═════ Information shown ═════

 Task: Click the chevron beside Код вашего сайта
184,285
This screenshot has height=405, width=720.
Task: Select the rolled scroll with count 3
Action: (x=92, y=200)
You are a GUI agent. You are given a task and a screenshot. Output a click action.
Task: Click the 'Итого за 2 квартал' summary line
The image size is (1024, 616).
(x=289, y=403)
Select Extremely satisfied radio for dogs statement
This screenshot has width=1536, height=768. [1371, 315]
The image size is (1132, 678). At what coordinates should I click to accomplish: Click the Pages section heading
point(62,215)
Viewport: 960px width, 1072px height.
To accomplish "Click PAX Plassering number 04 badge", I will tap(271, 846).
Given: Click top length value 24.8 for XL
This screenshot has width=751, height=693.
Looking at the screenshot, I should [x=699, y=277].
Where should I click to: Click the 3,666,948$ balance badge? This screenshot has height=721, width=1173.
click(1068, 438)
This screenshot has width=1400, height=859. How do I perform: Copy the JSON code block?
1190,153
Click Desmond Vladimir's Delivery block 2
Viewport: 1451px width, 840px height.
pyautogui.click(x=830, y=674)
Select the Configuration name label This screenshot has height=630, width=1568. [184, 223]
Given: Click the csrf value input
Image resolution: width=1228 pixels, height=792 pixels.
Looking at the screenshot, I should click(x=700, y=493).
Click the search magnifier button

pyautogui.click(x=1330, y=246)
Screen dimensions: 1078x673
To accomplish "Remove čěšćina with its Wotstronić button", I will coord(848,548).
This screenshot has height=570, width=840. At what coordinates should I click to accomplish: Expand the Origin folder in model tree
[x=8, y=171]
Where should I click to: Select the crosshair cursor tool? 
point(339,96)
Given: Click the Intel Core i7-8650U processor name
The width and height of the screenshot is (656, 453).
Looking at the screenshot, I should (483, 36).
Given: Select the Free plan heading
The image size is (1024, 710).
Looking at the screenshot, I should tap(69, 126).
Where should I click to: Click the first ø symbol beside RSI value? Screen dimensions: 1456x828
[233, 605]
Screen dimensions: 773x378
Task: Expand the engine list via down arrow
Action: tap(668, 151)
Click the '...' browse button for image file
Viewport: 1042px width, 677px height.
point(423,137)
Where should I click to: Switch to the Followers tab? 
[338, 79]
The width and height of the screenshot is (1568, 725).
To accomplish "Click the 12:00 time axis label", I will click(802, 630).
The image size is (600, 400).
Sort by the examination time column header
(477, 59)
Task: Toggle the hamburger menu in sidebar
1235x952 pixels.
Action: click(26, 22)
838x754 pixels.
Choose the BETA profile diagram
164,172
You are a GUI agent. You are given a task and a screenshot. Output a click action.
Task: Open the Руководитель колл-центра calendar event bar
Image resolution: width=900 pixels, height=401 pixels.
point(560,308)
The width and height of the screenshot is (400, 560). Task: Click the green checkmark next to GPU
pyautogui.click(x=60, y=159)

═════

> **What is expected**
Only lines with the word "name" are wanted; pull each of them from the records.

> **Completed task**
Select the Configuration name label This screenshot has height=630, width=1568. [184, 223]
Given: Click the Intel Core i7-8650U processor name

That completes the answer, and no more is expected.